Sunday, April 10, 2011

Fieldwork Experiences

During the past week or so, my class has been attending Bishop Dunn Memorial School to attain experience in the field teaching science to 5th grade students. We were all paired individually with a student, and asked to both observe and assist the student throughout our time there. I really enjoyed going to Mrs. Benefer's class, as she is certainly a great science teacher. She involves the students, and uses inquiry/hands-on minds-on activities in her classroom. On the first day, she introduced the topic of mixtures and solutions to the students by physically demonstrating a mixture with pretzels and candies, and pepper in water and a solution by pouring sugar into water. The students appeared to learn more and remain interested when the science concept was made less abstract and more concrete. I also really liked how she used Smart board to quiz her students in a fun, interactive game using the science concepts they were learning in the class. All the students appeared truly attentive and interested in the game, and eager to learn.  

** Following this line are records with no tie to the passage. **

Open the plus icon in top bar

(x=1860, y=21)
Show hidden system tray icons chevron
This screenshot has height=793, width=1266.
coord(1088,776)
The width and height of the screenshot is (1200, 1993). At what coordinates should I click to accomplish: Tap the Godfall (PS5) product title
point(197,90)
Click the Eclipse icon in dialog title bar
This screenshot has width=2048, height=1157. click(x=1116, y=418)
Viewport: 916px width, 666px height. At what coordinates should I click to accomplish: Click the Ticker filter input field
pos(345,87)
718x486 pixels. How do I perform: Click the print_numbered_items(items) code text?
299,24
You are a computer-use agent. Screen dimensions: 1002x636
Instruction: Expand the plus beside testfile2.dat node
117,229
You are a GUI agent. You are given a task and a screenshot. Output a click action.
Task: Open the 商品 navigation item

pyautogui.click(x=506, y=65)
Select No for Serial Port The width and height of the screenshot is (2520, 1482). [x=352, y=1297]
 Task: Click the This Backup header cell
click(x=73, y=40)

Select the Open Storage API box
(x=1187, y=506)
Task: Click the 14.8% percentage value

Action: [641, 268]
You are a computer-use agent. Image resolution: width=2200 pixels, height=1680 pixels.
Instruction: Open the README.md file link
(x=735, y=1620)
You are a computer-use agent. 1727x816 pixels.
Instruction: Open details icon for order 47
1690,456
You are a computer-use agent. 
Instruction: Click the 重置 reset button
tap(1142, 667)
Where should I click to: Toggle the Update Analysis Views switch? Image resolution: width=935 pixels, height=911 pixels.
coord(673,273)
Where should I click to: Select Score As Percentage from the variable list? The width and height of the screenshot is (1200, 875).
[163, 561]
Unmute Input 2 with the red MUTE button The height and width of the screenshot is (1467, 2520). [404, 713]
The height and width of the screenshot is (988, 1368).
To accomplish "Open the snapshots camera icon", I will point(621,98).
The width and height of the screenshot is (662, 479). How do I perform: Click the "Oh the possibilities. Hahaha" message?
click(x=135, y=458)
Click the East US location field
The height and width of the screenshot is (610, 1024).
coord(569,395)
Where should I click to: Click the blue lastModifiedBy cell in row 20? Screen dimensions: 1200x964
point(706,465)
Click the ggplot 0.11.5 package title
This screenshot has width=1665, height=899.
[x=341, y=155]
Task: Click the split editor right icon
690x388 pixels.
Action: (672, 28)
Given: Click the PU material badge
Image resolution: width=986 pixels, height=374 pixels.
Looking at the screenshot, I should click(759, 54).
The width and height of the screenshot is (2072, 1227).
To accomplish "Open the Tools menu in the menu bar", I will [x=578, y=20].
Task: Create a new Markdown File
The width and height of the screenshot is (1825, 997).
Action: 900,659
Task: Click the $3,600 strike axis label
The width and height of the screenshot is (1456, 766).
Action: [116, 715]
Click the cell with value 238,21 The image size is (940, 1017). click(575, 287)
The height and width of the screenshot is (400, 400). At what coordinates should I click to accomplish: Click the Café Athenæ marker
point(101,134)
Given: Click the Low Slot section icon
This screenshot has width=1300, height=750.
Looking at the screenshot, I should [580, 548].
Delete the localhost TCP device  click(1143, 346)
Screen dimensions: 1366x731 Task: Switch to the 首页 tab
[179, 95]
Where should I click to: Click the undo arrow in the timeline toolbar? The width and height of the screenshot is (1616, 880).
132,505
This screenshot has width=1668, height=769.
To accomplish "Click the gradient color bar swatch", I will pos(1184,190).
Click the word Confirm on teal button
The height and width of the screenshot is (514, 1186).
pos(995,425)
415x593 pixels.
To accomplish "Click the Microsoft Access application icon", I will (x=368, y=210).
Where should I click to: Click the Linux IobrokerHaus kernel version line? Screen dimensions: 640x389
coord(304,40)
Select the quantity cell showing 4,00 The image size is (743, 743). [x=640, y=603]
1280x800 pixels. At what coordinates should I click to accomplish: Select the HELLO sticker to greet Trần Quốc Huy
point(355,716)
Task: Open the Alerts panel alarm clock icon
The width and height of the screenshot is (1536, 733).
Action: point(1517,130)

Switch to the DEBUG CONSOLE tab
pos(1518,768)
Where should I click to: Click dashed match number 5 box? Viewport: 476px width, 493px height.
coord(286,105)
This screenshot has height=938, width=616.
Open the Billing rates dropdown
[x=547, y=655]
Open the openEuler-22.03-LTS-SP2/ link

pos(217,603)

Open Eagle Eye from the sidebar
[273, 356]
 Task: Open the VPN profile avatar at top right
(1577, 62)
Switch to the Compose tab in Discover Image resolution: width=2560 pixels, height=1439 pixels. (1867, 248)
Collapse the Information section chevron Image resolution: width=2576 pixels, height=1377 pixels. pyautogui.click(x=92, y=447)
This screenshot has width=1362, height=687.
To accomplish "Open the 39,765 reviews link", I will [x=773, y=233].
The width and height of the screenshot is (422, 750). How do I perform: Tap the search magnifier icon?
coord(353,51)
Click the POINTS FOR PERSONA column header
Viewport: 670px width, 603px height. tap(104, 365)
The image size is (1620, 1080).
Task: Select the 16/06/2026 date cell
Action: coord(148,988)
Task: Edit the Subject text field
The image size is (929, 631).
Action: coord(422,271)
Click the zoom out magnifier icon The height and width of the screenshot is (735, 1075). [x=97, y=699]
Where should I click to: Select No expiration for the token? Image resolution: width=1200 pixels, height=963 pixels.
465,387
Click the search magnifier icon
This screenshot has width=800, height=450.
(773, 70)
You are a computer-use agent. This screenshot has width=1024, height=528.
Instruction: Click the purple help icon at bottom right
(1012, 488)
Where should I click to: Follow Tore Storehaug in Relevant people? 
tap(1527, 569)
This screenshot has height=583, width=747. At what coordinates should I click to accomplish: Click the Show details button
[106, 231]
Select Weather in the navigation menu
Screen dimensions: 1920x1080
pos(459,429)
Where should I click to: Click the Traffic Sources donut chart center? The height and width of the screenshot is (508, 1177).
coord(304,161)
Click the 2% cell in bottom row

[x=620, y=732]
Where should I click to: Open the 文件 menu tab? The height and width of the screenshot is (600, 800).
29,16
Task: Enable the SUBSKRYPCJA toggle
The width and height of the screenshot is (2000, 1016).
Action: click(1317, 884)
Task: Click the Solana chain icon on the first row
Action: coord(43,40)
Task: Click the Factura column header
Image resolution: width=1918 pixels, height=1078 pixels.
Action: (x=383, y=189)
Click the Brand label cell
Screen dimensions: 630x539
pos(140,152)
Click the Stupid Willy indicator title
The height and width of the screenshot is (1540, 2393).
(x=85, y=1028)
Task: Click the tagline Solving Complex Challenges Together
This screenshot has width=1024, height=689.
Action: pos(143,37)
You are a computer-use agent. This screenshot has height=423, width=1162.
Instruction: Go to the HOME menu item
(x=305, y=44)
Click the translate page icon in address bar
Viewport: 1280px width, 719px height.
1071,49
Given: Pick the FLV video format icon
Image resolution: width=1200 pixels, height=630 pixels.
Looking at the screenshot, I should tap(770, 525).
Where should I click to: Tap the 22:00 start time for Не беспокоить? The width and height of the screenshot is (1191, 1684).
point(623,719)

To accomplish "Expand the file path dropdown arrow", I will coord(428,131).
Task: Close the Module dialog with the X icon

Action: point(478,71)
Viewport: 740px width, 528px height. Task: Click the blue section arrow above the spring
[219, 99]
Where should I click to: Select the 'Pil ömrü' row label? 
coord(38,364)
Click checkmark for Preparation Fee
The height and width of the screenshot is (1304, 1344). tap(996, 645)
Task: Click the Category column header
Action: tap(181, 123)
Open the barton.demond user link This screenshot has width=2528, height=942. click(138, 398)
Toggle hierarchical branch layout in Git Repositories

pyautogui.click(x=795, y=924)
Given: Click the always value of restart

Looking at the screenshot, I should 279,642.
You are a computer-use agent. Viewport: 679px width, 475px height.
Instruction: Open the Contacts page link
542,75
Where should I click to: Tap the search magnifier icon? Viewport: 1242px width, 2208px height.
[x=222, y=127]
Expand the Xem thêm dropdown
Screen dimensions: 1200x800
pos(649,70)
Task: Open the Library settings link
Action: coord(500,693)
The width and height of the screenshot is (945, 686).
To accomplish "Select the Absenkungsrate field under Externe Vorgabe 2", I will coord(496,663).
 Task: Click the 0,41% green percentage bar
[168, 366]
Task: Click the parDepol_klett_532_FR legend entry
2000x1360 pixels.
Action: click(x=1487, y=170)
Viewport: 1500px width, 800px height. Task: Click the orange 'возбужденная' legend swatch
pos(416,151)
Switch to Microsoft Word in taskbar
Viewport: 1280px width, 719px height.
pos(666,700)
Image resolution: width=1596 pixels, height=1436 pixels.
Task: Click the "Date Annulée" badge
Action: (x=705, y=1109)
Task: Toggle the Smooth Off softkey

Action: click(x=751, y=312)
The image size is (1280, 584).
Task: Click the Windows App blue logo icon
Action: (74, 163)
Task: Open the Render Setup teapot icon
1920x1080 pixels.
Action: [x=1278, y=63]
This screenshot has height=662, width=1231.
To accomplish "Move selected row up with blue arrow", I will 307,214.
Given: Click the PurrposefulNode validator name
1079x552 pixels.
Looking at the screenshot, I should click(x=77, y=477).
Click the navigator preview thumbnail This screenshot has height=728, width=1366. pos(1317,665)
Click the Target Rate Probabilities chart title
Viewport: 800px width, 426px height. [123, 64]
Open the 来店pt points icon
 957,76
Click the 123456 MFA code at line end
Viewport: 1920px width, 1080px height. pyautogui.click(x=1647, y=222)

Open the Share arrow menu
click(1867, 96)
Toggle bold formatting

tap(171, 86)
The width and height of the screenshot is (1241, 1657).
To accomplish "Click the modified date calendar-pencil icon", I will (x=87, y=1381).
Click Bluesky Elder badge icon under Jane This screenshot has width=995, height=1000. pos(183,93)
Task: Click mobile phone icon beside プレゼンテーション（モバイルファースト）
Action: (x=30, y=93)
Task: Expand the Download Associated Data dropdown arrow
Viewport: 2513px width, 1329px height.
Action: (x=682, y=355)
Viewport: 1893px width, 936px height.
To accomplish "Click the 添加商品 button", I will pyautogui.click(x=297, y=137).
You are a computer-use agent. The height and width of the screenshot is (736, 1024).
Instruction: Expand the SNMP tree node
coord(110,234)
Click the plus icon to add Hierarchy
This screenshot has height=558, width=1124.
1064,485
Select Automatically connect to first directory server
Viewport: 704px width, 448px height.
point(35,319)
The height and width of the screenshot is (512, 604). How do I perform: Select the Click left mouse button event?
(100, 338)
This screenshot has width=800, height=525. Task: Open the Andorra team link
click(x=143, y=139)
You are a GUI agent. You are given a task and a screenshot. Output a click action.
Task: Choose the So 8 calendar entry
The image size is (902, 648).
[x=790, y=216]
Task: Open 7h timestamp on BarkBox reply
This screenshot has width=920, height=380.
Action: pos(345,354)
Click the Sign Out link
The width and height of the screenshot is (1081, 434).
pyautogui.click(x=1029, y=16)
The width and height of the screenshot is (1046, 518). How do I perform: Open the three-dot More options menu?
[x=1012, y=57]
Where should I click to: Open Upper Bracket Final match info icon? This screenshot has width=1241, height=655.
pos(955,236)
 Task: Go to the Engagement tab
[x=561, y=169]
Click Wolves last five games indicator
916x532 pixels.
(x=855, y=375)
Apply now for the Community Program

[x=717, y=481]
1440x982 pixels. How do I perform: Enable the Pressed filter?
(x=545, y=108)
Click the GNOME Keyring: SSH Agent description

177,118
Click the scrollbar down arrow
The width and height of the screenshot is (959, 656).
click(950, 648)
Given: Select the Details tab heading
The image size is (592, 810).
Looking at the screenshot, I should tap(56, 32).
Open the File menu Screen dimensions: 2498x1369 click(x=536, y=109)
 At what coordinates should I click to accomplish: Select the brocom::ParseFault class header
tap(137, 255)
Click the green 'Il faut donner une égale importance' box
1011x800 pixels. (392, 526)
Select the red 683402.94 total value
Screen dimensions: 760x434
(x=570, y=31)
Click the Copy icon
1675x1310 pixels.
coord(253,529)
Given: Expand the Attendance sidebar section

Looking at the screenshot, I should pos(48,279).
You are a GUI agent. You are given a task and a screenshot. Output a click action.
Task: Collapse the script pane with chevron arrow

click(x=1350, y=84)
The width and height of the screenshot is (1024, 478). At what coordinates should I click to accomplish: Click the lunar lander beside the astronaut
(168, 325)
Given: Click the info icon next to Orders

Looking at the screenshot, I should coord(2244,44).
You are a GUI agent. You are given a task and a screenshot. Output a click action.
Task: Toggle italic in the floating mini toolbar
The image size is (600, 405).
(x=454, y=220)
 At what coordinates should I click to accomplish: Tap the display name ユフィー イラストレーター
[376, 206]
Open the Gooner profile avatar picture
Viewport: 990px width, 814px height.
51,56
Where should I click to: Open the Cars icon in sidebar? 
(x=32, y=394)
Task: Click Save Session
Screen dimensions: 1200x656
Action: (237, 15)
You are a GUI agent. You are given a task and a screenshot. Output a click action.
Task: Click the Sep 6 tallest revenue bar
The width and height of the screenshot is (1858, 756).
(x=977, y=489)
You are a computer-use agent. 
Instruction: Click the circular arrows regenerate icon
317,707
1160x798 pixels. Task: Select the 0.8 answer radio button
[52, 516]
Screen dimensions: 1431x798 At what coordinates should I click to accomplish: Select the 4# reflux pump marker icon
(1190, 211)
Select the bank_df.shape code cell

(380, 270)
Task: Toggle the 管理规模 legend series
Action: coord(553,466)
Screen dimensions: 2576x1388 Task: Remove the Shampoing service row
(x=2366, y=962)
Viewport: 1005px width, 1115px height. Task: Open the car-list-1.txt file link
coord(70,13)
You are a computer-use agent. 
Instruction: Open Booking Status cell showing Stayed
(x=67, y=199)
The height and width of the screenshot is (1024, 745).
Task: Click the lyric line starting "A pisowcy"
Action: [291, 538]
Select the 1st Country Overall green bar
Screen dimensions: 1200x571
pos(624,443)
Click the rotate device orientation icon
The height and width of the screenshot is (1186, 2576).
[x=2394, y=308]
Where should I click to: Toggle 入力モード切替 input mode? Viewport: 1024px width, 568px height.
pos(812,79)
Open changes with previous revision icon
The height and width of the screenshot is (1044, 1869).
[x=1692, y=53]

Throughout our time at the school I worked with my 5th grader, Shivan, and he is certainly a very smart boy. Together we explored his textbook, the science concepts in his assigned chapters, questions at the end of the chapters, inquiry activities within the chapters, and a test at the end one last week to assess his knowledge. When building the boat with Shivan, we collaborated nicely together, and he showed me that he was capable of teamwork and challenging questions and tasks. He very nicely initiated the inquiry process: predicting, planning, experimenting, recording, concluding, and analyzing. I have very high expectations for Shivan. 

When we began teaching 5 E (inquiry) lessons to the 5th grade class, it became evident to me how important it is to have directions made clear and explicit during the inquiry lesson. Students need to know what the problem is they are trying to solve and what they need to look for before simply just beginning the investigation. Overall, I see how crucial inquiry lessons are to advancing a classroom's knowledge or science concepts. Students shouldn't just be able to repeat information verbatim that they read in a science textbook-anyone can do that. Students should be challenged and asked to expand upon the knowledge they acquire during the reading of their textbooks. To truly learn a science concept, students need to investigate a problem, look at/investigate a concept from many angles, and be creative while utilizing inquiry and process skills. Applying skills through the utilization of process skills helps students truly learn. 

I will soon post a link to my reflections and pictures of my fieldwork experience.